В «Мертвых душах» Тарханов играл Собакевича. И как я не представляю себе теперь иного, не леонидовского Плюшкина, так гоголевский Собакевич сливается в моем воображении с Собакевичем тархановским. По внешности, в точном соответствии с указанием Гоголя, «средней величины медведь». Но в медвежьих глазках – недоверчивая смекалистая хитреца. Чичиков не ошибся, когда подумал о нем: «… у этого губа не дура».

Собакевич – Тарханов невозмутим. И эта его невозмутимость, неподвижность его взгляда и позы, спокойное рявканье никем не тревожимого и не разозленного медведя составляют уморительный контраст с той разнообразной по своему лексическому составу бранью, какой он осыпает губернских властей.

В отличие от всех остальных помещиков, он остается бесстрастен, когда Чичиков заговаривает с ним о мертвых душах. Коли спрос на них есть, стало быть, это такой же товар, как и все прочие. Надо только как можно выгоднее его продать. Он и торгуется не азартно, не запальчиво, он берет покупателя измором. Он пускает в ход и угрозу, но это так, между прочим, и пригрозил и не пригрозил. Чичиков озадачен именно этой собакевичевской прижимистой непоколебимостью, об которую, как утлые челны о скалу, разбиваются все его доводы. На балу у губернатора Собакевич – Тарханов не спеша, деловито управился с целым осетром, а когда началась заваруха, он при всей своей топтыжьей неповоротливости сумел незаметно для всех присутствующих на сцене и почти незаметно для зрителей скрыться.

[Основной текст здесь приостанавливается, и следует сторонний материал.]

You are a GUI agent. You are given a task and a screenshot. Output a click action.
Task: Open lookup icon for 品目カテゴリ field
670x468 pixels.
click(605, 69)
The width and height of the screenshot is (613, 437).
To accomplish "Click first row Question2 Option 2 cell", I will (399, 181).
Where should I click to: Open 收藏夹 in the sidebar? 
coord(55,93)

Созданный Тархановым образ Фурначева из «Смерти Пазухина» Щедрина – образ необычайной емкости.

Тархановский Фурначев – ближайший родственник и Иудушки Головлева и Фомы Опискина. В тархановской портретной галерее это, быть может, самый страшный портрет. В Фурначеве – Тарханове нет градобоевского добродушия и непосредственности, он не монстр, как горьковский Семенов. Речь его течет плавно, она у него точно деревянным маслом смазана и приглажена. Это не лай Семенова, не генеральские окрики Печенегова, словно производящего смотр войскам, и не лаконичная, отрывистая речь Собакевича. Он любит экивоки, эвфемизмы, ласкательные и уменьшительные формы. Он с улыбочкой просит Живоедову на первый случай «одолжить нам слепочка с ключа или с замка» от сундука, где Пазухин прячет деньги, и советует это сделать под кроваткой, в потемочках.

Живоедова высказывает опасение, как бы старик Пазухин не увидел.

Фурначев возражает:

– Увидеть он не может-с; надо не знать вещей естества, чтобы думать, что он, находясь на кровати, может видеть, что под кроватью делается… Человеческому зрению, сударыня, пределы положены; оно не может сквозь непрозрачные тела проникать.

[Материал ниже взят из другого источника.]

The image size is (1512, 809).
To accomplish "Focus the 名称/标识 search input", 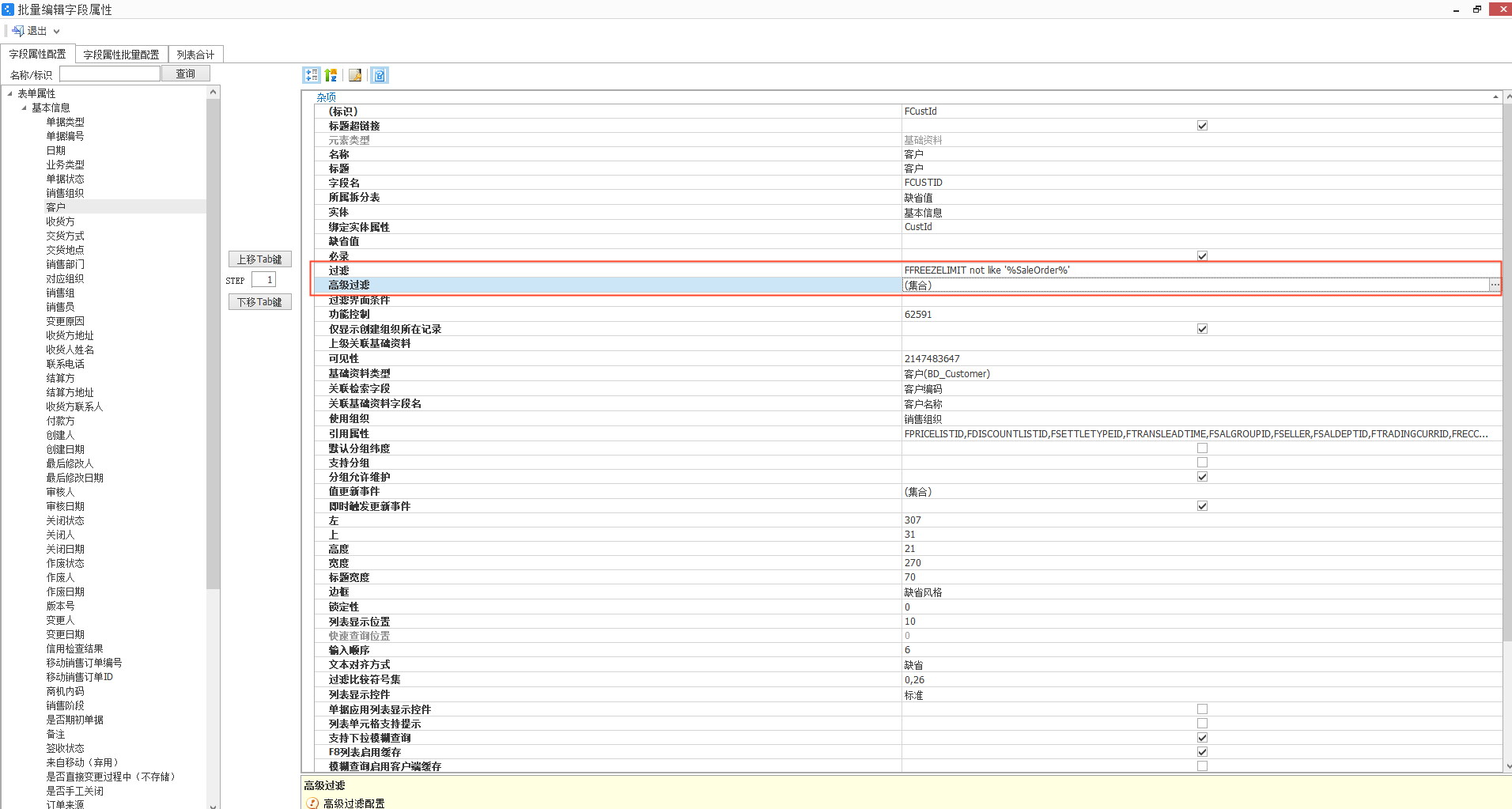I will (110, 74).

Живоедова, однако, все еще страшится: а ну как Пазухину покажется подозрительным, чего это она завозилась под «кроваткой»?

А ну как он в ту пору спросит: ты чего, мол, дрожишь, Аннушка? Ты, мол, верно, меня обокрала?

Глупая баба! – в сердцах говорит себе начинающий терять терпение Фурначев – Тарханов и тут же находит выход из положения – и безопасный и комичный, прибегая к эвфемистическому намеку:

Если он и сделает вам такой вопрос, – опять с улыбочкой обращается к Живоедовой Фурначев – Тарханов, – так вы можете сказать, что от натуги сконфузились …

Он таким сладким тоном подбивает Живоедову на преступление, точно уговаривает ее доблестный поступок совершить. И, только заканчивая разговор, он смотрит на нее холодно-жестоким взглядом гипнотизера и отдает приказ:

Вы это сделаете, почтеннейшая Анна Петровна!

Лексика Фурначева – это лексика душеспасительных бесед, его синтаксис – это синтаксис свода законов, уложения о наказаниях:

… развращение века таково, что нравственные красы пред коловратностью судеб тоже в онемение приходят.

Фурначев – Тарханов произносит подобные фразы так, что мы чувствуем и видим в нем елейного кляузника и крючкотвора.

Фурначев мягко стелет и в поступках и в речах. Он обходителен со всеми. Какую-то полуэкономку-полуприживалку Живоедову называет «почтеннейшая Анна Петровна», «любезнейшая», и эту повадку Тарханов подчеркивает в Фурначеве, ибо тот и впрямь готов угодить собаке дворника, ежели ожидает от нее какого-либо проку.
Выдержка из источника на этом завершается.